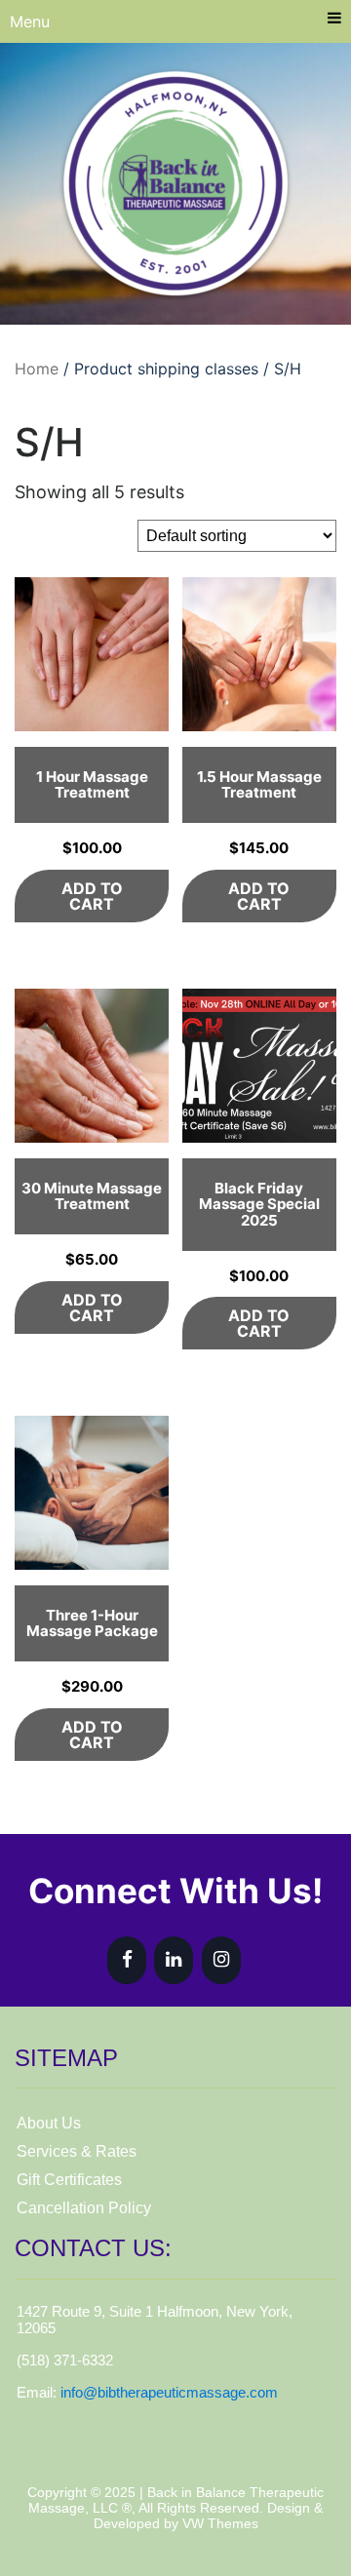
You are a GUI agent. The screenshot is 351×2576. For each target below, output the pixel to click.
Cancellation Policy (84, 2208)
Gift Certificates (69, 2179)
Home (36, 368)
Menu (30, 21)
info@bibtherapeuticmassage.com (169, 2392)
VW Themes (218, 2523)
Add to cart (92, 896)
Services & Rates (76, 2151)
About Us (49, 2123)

__Exercise objective__
Quote the entries above word for word. Leave the images out.

__Solution to the problem__
You are a GUI agent. The screenshot is 351×2576. For each target below, output the pixel to click.
Cancellation Policy (84, 2208)
Gift Certificates (69, 2179)
Home (36, 368)
Menu (30, 21)
info@bibtherapeuticmassage.com (169, 2392)
VW Themes (218, 2523)
Add to cart (92, 896)
Services & Rates (76, 2151)
About Us (49, 2123)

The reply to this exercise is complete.